::: ENTRIES SUPPLIED

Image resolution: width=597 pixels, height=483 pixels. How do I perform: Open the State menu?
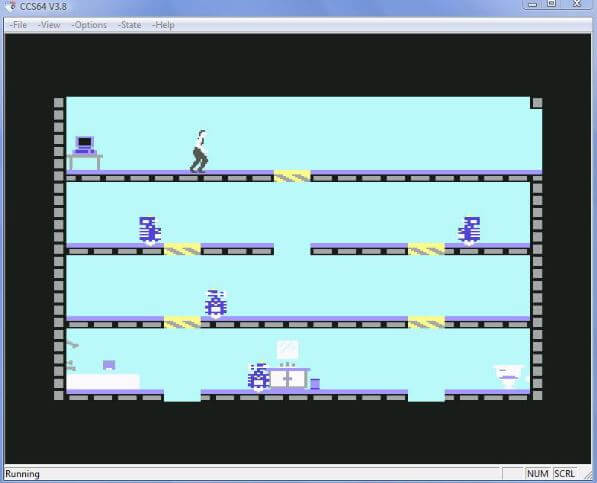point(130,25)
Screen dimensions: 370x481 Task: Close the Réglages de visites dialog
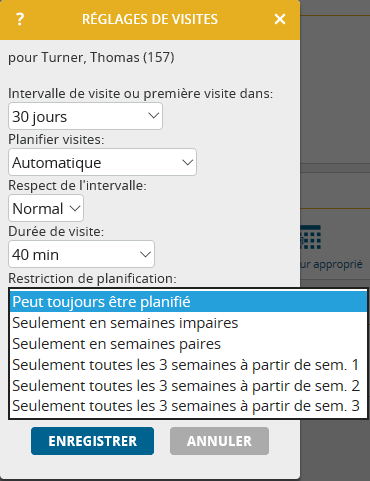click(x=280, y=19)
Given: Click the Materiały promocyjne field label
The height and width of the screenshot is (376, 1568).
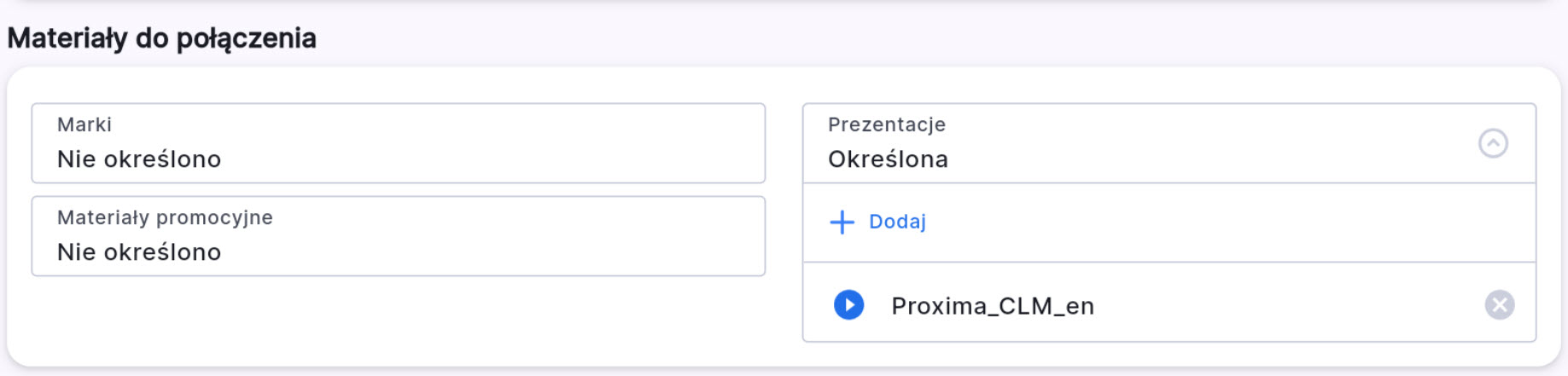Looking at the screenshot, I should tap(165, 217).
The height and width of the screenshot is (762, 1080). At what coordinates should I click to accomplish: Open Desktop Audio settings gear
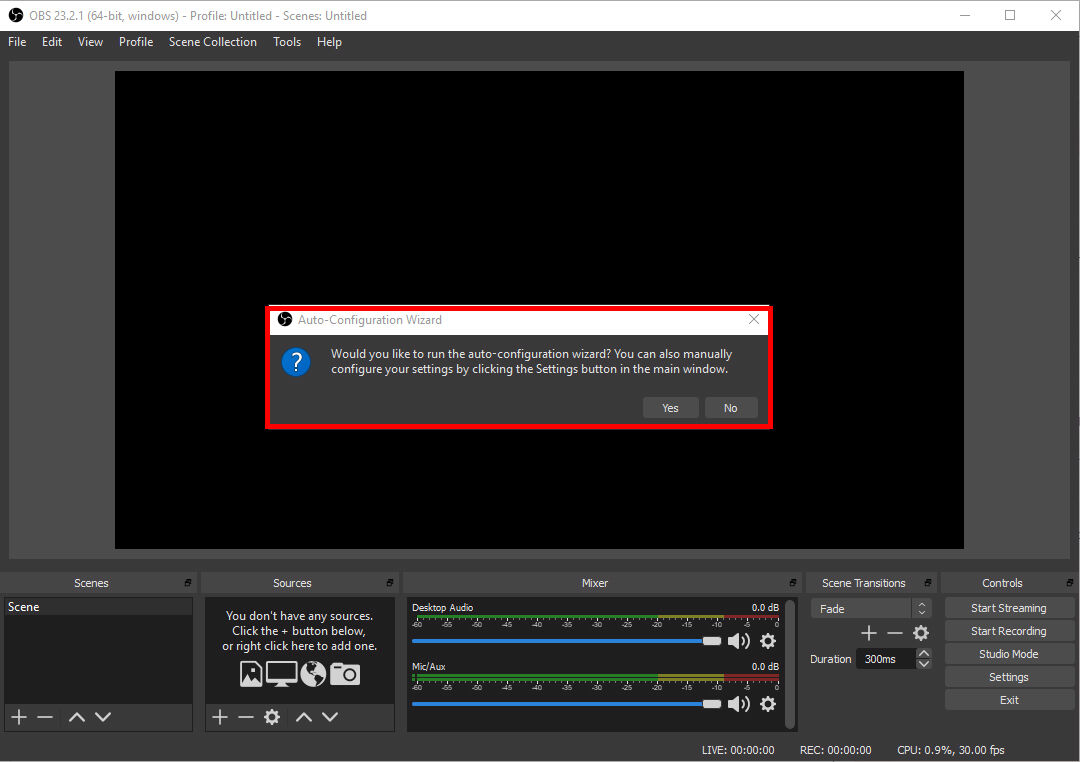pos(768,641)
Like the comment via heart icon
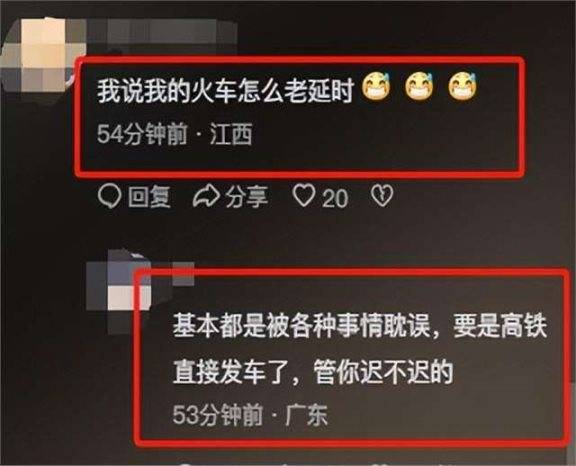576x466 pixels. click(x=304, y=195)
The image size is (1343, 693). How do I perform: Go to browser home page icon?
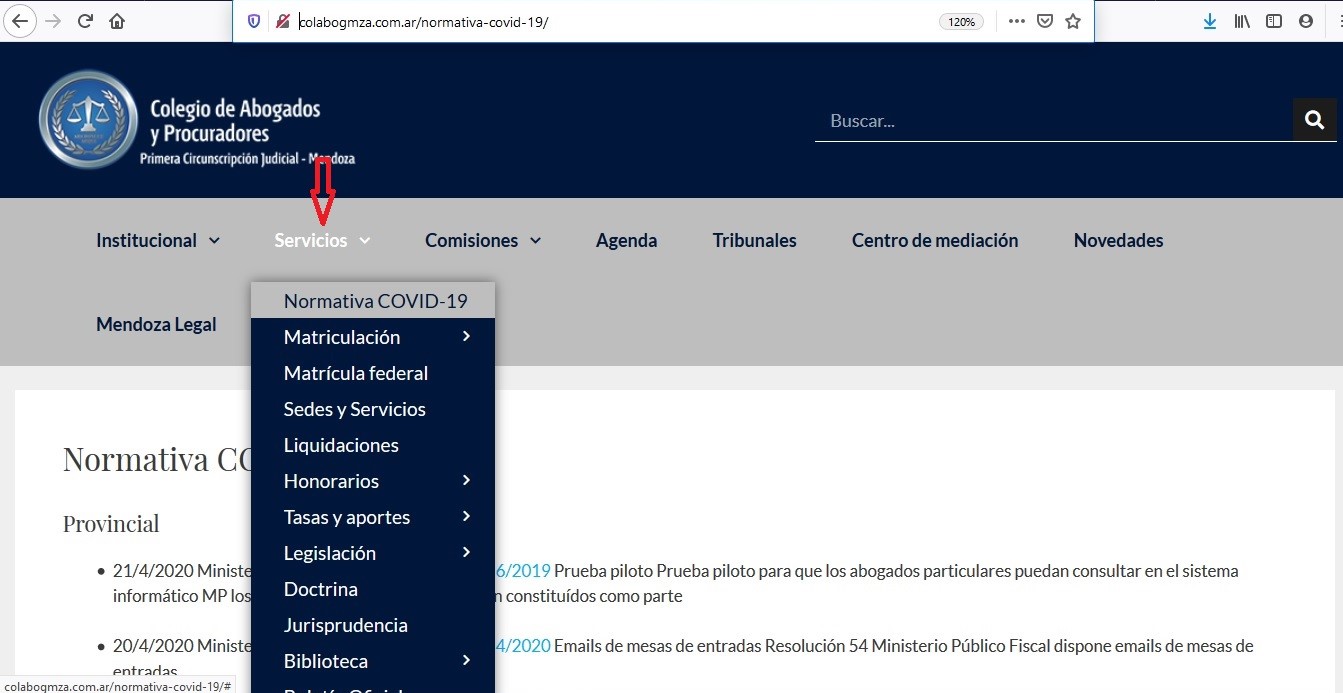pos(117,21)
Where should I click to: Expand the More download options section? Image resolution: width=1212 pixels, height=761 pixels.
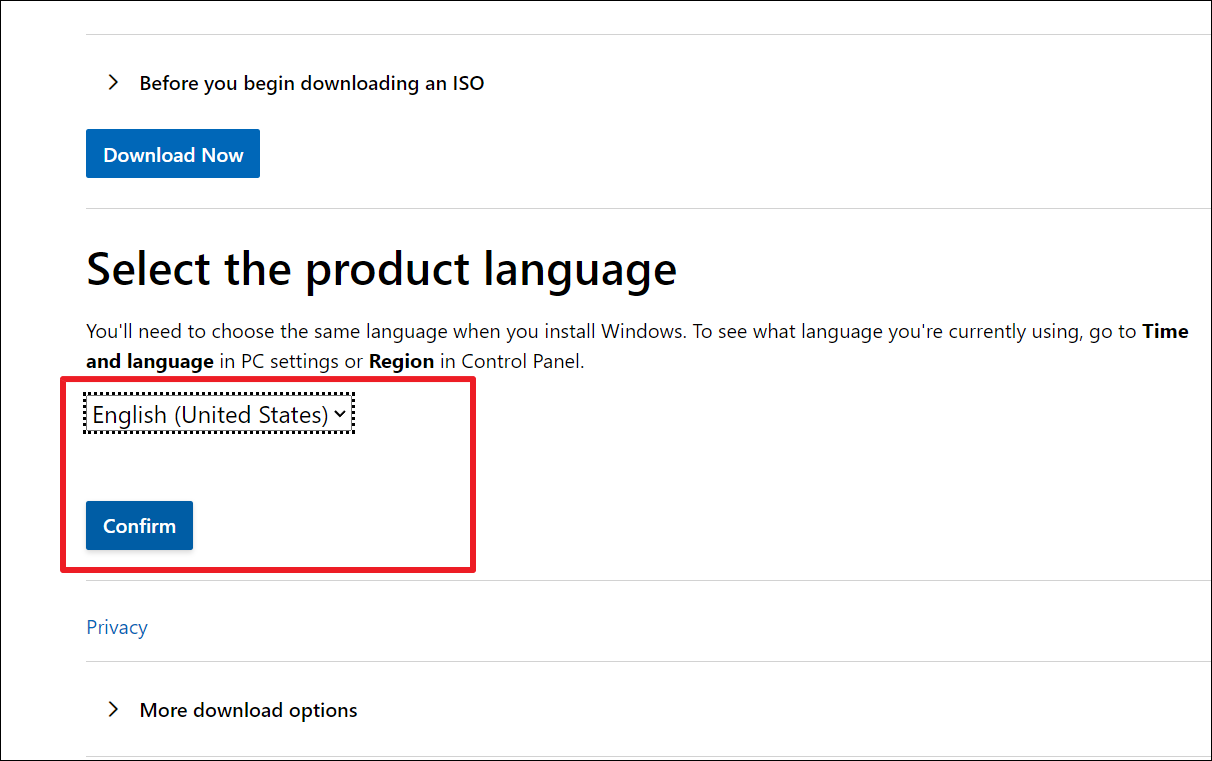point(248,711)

::::::

_WHAT TO PRODUCE_. Can you reproduce every one of the entries above word for word, without including any of the pictures?

_THE ANSWER_.
Image resolution: width=597 pixels, height=483 pixels. How do I perform: Open the State menu?
point(130,25)
Screen dimensions: 370x481 Task: Close the Réglages de visites dialog
click(x=280, y=19)
Given: Click the Materiały promocyjne field label
The height and width of the screenshot is (376, 1568).
Looking at the screenshot, I should tap(165, 217).
The height and width of the screenshot is (762, 1080). At what coordinates should I click to accomplish: Open Desktop Audio settings gear
pos(768,641)
Like the comment via heart icon
576x466 pixels. click(x=304, y=195)
The image size is (1343, 693). How do I perform: Go to browser home page icon?
pos(117,21)
Where should I click to: Expand the More download options section? Image resolution: width=1212 pixels, height=761 pixels.
point(248,711)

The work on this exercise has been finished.